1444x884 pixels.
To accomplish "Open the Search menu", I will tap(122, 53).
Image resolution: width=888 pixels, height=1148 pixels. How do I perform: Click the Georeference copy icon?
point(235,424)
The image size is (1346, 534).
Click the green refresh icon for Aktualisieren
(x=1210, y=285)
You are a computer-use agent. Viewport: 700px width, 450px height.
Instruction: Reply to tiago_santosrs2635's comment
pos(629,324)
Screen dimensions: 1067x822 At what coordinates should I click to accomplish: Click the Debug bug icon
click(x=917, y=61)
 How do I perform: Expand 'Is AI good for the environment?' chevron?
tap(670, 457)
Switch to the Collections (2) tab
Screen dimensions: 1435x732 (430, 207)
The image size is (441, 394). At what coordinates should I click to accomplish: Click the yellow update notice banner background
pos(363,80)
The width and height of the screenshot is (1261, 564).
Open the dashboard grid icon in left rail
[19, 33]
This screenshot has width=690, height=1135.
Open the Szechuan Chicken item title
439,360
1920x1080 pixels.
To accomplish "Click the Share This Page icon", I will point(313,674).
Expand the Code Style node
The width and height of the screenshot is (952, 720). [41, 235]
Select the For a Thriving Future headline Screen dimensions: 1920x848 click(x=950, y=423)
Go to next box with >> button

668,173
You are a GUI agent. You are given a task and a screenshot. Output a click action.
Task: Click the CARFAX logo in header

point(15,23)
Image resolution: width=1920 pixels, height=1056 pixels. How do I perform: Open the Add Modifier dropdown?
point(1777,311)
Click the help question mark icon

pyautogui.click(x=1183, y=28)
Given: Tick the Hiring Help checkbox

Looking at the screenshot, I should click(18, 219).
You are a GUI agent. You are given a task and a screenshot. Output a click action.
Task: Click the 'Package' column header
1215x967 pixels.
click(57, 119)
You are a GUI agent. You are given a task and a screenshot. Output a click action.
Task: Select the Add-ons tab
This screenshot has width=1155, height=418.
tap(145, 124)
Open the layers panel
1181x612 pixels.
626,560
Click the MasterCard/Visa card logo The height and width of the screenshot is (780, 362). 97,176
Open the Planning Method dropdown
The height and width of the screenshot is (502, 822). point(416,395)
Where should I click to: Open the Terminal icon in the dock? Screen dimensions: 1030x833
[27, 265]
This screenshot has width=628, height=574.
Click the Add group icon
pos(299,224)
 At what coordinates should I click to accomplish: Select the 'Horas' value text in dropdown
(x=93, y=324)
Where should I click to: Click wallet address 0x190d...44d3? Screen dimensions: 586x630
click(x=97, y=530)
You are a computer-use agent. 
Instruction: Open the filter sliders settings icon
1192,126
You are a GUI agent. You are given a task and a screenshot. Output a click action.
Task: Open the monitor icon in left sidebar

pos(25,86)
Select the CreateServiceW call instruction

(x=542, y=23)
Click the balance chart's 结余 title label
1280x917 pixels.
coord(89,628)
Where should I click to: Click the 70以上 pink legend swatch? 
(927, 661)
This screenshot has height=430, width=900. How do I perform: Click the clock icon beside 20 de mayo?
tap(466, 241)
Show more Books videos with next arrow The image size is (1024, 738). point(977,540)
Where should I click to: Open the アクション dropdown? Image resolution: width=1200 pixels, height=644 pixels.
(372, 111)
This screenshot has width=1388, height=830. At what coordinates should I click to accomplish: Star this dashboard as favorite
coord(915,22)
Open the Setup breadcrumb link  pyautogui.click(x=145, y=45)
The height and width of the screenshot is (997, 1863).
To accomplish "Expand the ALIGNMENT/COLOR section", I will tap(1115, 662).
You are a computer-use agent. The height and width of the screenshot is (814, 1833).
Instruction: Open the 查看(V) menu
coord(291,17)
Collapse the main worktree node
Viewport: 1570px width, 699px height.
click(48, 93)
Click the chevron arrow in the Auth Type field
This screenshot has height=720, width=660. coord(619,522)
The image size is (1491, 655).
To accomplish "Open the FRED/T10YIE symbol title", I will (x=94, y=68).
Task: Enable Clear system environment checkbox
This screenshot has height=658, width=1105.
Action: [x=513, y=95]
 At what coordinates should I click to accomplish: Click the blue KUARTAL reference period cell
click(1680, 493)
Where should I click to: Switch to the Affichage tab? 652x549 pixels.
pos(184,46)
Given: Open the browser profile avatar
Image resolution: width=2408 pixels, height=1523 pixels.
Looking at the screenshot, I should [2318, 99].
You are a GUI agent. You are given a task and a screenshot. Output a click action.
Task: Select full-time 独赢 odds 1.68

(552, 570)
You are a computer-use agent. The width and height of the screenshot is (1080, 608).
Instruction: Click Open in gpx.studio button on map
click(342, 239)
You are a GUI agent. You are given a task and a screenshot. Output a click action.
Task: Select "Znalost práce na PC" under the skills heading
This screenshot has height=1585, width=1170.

Task item — Of the entries listed above, reproduce only the lines starting at the line containing "This screenshot has height=658, width=1105." and ending at the line containing "You are a computer-use agent. The width". Include both, exactly as they stand.

Answer —
This screenshot has height=658, width=1105.
Action: [x=513, y=95]
 At what coordinates should I click to accomplish: Click the blue KUARTAL reference period cell
click(1680, 493)
Where should I click to: Switch to the Affichage tab? 652x549 pixels.
pos(184,46)
Given: Open the browser profile avatar
Image resolution: width=2408 pixels, height=1523 pixels.
Looking at the screenshot, I should [2318, 99].
You are a GUI agent. You are given a task and a screenshot. Output a click action.
Task: Select full-time 独赢 odds 1.68

(552, 570)
You are a computer-use agent. The width and height of the screenshot is (1080, 608).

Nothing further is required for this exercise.